Backend

GraphQL vs REST: When to Use Which Architecture

By Mohd Baquir Qureshi
Code displaying on a monitor

For years, REST (Representational State Transfer) was the undisputed king of APIs. Then Facebook introduced GraphQL, promising to solve all our under-fetching and over-fetching problems. Is GraphQL really the silver bullet it claims to be, or does REST still have a place in modern software engineering?

The Case for GraphQL

GraphQL shines in complex client applications where the frontend UI needs to aggregate data from multiple different microservices or deeply nested relational tables. In REST, a frontend might have to make 5 different API calls to load a dashboard. In GraphQL, the client defines exactly what data it wants in a single request.

query GetDashboardInfo {
  user(id: "123") {
    name
    email
    recentOrders(limit: 5) {
      orderId
      totalAmount
      status
    }
  }
}

Verdict: Use GraphQL if you are building an API primarily consumed by a mobile app or a heavily interactive React/Next.js frontend where network payloads must be absolutely minimized.

The Case for REST

While GraphQL excels at client flexibility, it introduces severe backend complexity. HTTP caching becomes practically impossible out-of-the-box because every request is a POST request to /graphql. Furthermore, poorly structured GraphQL queries can easily lead to the dreaded N+1 database problem, effectively letting a malicious client crash your database.

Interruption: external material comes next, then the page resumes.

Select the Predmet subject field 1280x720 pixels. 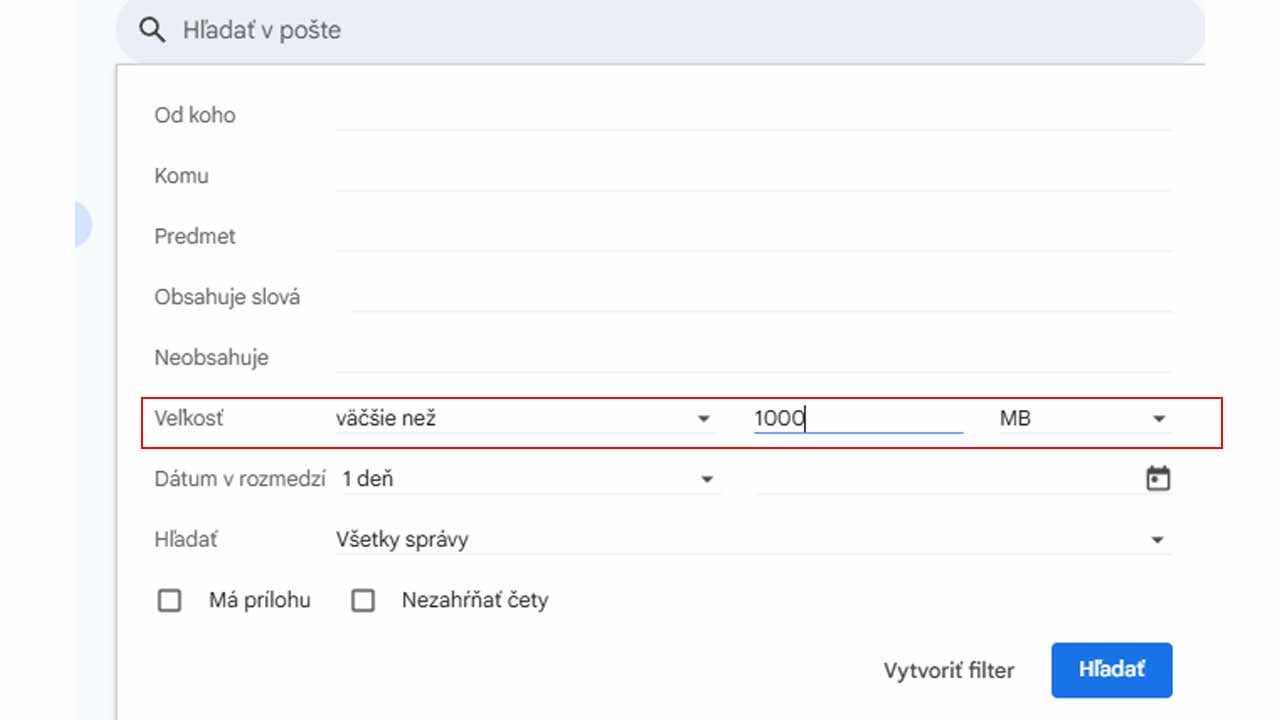point(753,237)
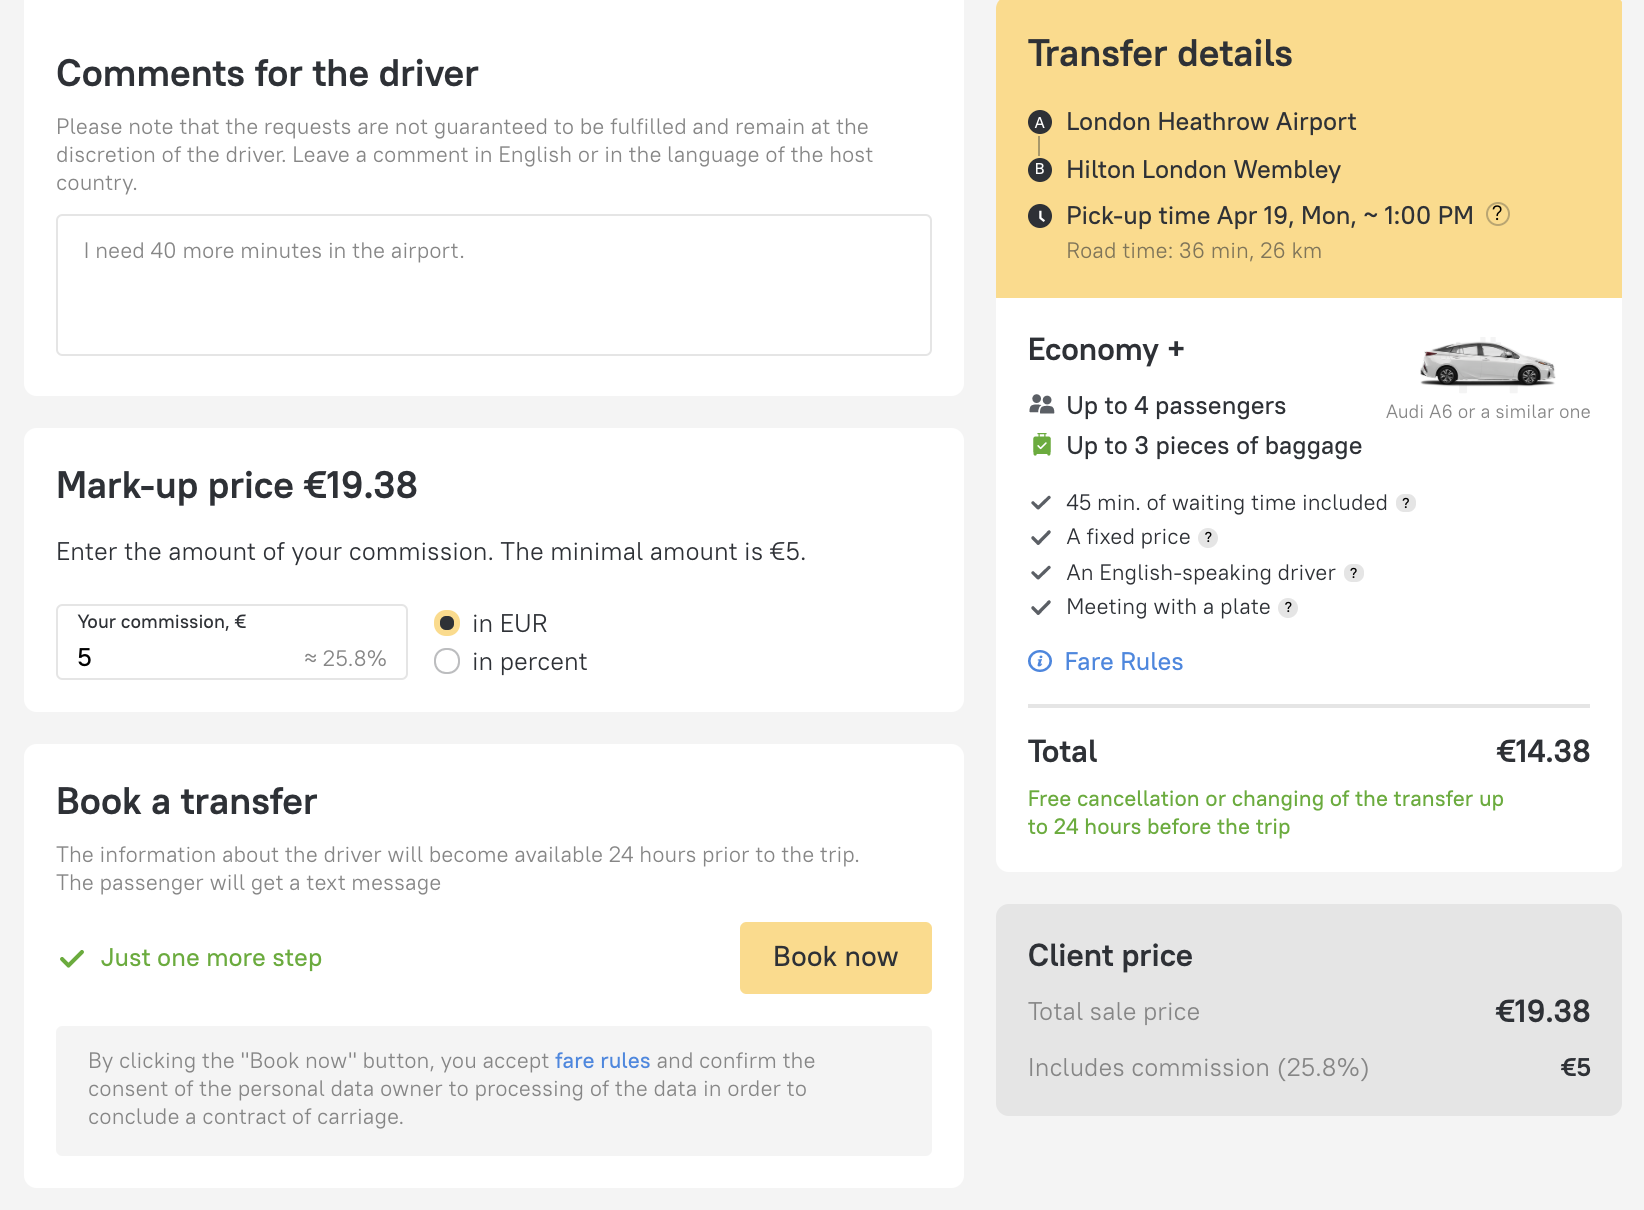Open 'fare rules' link in the consent notice
The image size is (1644, 1210).
point(603,1060)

REST, on the other hand, is completely stateless, natively leverages HTTP caching headers, and is universally understood by every integration tool and webhook provider on the internet.

Conclusion: It's Not a Zero-Sum Game

You don't have to choose just one. The best architecture is often a hybrid: Use REST for internal server-to-server communication, webhooks, and public developer APIs. Introduce a GraphQL gateway layer solely to serve your own frontend clients, acting as an aggregator over your REST microservices.